Она посещает церковь, набожно причащается, выставляя напоказ свое благочестие, и ничем себя не компрометирует. Она надеется, что дочь ее сделает блестящую партию. Не так ли?
— Именно так; я дополню ваши сведения: она содержанка, но умеет так себя поставить, что любовники, хоть и спят с ней, все же уважают ее. Это редкий дар; таким способом можно добиться от мужчины чего угодно. Тот, кто становится ее избранником, ни о чем не подозревая, долго за ней ухаживает, робко мечтает, смиренно умоляет, а овладев ею, боится поверить своему счастью и, обладая, не перестает ее уважать. Он и сам не замечает, что содержит ее, так ловко она умеет за это взяться; она соблюдает в отношениях с ним такое достоинство, сдержанность, благопристойность, что, выйдя из ее спальни, он дал бы пощечину всякому, кто способен усомниться в целомудрии его любовницы. И притом совершенно искренне.
В свое время я нередко оказывал этой даме кое-какие услуги. И у нее нет от меня тайн.
Так вот, в начале января она пришла ко мне с просьбой одолжить ей тридцать тысяч франков. Разумеется, я не дал ей такой суммы, но, желая чем-нибудь помочь, попросил ее сообщить мне о своих затруднениях, чтобы выяснить, не могу ли я быть ей полезен.
Она изложила все обстоятельства в столь изысканных выражениях, что даже о первом причастии своей дочки не могла бы рассказать более деликатно. Словом, я понял, что времена настали тяжелые и что она сидит без гроша.
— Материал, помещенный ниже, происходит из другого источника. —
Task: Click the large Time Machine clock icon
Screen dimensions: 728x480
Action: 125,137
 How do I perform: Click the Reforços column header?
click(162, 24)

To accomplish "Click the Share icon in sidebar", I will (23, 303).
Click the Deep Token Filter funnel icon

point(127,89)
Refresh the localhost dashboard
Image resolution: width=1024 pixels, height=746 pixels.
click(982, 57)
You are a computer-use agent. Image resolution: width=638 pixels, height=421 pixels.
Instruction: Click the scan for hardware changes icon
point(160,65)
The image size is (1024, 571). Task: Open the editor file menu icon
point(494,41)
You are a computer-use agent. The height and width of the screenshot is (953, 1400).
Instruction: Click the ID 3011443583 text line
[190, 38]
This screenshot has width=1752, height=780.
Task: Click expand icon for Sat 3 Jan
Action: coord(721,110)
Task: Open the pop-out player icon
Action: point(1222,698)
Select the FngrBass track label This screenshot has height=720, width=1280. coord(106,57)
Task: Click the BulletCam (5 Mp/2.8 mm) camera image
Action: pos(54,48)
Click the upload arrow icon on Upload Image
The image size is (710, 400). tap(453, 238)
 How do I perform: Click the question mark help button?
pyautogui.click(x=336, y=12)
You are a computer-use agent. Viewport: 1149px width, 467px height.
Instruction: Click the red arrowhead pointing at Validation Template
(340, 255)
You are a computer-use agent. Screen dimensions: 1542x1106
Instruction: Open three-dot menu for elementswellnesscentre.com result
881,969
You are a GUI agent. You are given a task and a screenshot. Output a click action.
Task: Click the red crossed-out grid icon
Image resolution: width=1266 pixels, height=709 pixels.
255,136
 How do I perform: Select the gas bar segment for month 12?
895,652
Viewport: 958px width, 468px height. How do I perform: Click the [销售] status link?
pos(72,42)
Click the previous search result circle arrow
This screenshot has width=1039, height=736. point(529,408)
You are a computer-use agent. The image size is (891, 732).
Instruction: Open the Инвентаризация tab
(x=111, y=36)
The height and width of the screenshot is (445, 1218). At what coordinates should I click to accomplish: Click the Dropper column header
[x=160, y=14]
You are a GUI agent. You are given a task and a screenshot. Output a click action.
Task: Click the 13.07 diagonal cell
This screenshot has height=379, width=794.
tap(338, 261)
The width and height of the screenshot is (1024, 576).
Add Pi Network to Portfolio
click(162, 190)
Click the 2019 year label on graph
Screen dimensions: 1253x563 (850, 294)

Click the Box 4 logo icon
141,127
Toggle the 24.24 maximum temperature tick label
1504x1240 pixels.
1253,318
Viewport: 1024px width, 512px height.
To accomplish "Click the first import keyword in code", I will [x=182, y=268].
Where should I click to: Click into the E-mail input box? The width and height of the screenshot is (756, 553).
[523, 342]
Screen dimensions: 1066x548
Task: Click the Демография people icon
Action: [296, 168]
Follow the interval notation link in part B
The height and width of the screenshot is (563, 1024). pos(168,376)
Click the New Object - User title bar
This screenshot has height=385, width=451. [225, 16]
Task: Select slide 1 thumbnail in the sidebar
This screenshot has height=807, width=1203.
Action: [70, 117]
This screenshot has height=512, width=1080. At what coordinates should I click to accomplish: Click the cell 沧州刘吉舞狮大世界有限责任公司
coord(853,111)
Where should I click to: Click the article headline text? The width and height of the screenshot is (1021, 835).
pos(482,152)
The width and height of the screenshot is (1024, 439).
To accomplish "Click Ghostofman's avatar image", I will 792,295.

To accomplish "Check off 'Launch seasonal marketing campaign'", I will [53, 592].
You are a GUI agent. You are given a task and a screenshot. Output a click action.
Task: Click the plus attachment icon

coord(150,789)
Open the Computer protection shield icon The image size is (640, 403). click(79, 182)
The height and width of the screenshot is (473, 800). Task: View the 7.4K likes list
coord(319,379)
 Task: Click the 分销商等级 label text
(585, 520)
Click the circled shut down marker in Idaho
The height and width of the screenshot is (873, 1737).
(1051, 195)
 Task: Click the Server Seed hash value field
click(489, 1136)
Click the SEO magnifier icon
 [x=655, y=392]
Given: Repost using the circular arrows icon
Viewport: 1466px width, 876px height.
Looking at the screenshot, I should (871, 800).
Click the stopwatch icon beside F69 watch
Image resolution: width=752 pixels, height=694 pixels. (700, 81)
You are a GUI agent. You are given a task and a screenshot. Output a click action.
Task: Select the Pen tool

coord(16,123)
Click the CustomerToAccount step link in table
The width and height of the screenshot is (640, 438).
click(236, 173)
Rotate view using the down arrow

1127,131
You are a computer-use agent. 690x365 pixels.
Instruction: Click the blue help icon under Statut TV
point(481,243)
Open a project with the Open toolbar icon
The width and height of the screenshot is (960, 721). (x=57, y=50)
Экономический кризис, политические волнения, которые будто нарочно поощряет нынешнее правительство, слухи о войне — все это создало заминку в деньгах; их трудно выудить даже у поклонников. Кроме того, не могла же она, женщина порядочная, отдаться первому встречному.
Ей нужен человек с положением, из лучшего общества, который упрочил бы ее репутацию, оплачивая в то же время ее ежедневные расходы. Какой-нибудь кутила, пусть даже богатый, мог скомпрометировать ее навеки, а в будущем помешать замужеству ее дочери. Еще опаснее обращаться в брачные конторы или же к сомнительным посредникам, которые могли бы на время вывести ее из затруднения.
Однако ей необходимо было жить по-прежнему широко, держать открытый дом, чтобы не терять надежды найти в числе гостей того скромного и солидного друга, которого она так ждала, который был ей так нужен.
Выслушав ее, я дал ей понять, что у меня мало надежды получить обратно свои тридцать тысяч франков; ведь прожив их, она должна раздобыть сразу по крайней мере шестьдесят тысяч, чтобы возвратить мне половину.
Она слушала меня с огорченным видом. И я не знал, что придумать, как вдруг меня осенила одна мысль, мысль поистине гениальная.
Незадолго перед тем я купил то самое распятие эпохи Возрождения, что вам показывал, — превосходную вещь, лучший образец этого стиля, какой я когда-либо видел.
— Дорогая моя, — сказал я ей, — я пришлю к вам на дом это изваяние из слоновой кости. Предоставляю вам самой сочинить какую-нибудь историю, увлекательную, трогательную, поэтическую, какую хотите, чтобы объяснить, почему вам приходится с ним расстаться. Разумеется, это фамильная реликвия, унаследованная вами от отца.
Я со своей стороны берусь присылать к вам любителей старины или приводить их лично. Остальное зависит от вас. Накануне я буду извещать вас запиской об их материальном положении. Этому распятию цена пятьдесят тысяч франков; вам я уступаю за тридцать. Разница — в вашу пользу.
Она сосредоточенно размышляла некоторое время, потом сказала:
— Да, идея, кажется, недурна; благодарю вас от всей души.
Наутро я велел отнести к ней распятие и в тот же вечер направил туда барона де Сент-Опиталь.
В течение трех месяцев я посылал к ней покупателей, выбирая самых лучших, самых солидных среди моей клиентуры. Но больше баронесса не давала о себе знать.
Однажды ко мне явился иностранец, с трудом объяснявшийся по-французски, и я решил сам свести его к г-же Самори, посмотреть, как там идут дела.